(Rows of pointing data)
________

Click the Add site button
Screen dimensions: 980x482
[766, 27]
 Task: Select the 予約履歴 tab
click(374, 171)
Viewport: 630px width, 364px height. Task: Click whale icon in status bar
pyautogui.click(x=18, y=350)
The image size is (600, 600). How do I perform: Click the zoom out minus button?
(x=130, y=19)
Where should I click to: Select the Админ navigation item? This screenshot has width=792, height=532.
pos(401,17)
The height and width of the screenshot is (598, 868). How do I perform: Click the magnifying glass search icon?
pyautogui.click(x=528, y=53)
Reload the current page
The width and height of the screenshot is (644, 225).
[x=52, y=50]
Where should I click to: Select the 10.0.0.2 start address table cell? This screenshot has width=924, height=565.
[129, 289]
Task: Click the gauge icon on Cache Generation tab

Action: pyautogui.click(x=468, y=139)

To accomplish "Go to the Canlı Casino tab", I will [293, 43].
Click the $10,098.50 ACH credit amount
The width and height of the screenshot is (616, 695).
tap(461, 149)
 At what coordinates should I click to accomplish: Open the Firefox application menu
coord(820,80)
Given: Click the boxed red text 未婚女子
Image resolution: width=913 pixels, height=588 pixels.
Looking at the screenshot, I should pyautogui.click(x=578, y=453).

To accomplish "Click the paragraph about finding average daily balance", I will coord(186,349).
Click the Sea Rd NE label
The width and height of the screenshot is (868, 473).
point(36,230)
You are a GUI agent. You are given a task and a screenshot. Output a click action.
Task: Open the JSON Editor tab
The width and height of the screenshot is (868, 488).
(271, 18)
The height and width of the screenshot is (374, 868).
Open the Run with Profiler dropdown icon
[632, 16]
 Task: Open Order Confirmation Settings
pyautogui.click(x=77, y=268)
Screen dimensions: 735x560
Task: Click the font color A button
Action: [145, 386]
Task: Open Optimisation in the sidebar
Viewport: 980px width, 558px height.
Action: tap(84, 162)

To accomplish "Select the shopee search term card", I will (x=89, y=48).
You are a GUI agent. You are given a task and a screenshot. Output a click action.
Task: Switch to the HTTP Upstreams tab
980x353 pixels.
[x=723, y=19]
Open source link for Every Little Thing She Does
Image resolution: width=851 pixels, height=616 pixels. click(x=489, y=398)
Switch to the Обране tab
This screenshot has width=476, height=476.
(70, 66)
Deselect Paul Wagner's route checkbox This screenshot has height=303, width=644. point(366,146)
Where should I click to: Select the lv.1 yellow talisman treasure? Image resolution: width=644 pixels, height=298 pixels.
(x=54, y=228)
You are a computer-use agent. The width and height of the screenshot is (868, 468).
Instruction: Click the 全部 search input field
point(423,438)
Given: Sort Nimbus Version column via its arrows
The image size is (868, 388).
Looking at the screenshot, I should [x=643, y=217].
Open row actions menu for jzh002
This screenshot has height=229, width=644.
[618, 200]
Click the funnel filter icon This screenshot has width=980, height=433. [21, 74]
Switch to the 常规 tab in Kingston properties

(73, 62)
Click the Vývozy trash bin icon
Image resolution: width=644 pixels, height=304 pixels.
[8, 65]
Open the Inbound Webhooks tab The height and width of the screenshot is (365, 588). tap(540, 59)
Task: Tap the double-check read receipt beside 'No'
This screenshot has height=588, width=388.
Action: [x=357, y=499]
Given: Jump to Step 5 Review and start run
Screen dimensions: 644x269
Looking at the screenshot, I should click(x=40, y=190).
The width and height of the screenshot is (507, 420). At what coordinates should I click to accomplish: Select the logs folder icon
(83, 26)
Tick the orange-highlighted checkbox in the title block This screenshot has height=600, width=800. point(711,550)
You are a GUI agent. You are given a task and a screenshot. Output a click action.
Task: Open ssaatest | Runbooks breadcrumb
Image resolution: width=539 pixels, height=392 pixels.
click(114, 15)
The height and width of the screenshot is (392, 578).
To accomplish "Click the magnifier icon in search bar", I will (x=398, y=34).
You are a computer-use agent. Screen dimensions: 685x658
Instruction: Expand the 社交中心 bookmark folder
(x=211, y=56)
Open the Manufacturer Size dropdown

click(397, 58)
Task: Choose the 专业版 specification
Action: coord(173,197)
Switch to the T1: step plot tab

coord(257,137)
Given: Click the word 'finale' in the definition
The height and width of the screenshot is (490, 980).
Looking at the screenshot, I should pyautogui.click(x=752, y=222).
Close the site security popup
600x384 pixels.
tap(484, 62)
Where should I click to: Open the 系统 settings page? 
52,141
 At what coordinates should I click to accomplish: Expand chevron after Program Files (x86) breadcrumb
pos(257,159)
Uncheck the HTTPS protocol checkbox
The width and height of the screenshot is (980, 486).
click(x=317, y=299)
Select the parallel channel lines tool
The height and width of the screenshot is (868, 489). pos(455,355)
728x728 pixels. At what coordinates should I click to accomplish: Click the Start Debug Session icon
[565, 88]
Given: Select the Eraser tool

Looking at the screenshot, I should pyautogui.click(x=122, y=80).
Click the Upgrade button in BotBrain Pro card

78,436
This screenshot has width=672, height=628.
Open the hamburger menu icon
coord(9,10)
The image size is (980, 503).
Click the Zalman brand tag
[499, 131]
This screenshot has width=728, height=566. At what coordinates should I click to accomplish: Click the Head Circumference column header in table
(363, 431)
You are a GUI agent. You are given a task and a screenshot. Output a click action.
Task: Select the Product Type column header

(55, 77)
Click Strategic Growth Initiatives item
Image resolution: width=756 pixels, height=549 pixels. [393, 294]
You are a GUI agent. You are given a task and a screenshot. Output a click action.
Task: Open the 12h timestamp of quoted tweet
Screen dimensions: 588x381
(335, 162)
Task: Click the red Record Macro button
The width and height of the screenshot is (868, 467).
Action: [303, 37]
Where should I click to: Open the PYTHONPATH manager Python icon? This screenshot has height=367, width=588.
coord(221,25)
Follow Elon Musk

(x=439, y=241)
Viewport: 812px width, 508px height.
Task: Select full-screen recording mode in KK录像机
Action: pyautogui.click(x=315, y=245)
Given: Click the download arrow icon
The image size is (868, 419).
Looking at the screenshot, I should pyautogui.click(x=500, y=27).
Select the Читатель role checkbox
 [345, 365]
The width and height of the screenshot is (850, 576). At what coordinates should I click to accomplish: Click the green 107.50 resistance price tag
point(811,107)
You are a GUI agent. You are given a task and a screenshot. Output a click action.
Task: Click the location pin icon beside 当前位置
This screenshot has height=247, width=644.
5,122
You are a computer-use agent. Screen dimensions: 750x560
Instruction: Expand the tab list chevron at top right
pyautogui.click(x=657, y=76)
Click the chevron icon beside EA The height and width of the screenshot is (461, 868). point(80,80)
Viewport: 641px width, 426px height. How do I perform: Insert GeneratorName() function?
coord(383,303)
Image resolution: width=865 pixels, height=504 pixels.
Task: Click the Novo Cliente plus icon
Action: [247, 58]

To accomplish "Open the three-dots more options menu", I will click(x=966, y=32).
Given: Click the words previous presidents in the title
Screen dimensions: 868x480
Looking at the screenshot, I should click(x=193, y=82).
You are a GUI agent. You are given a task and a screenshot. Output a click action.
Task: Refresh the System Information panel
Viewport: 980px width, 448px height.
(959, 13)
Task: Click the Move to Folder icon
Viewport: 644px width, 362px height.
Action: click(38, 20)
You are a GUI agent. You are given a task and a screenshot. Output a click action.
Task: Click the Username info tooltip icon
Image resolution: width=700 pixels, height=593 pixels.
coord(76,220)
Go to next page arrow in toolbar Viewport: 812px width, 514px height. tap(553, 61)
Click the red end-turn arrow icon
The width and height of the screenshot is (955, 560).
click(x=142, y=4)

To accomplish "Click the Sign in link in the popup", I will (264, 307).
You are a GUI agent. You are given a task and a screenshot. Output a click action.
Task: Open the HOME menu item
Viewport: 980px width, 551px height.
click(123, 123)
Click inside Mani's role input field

________

> [GOAL]
Please count the lines in the rows above that contain the string "menu", where case counts, and reply with only the number.

> [PROBLEM SOLUTION]
5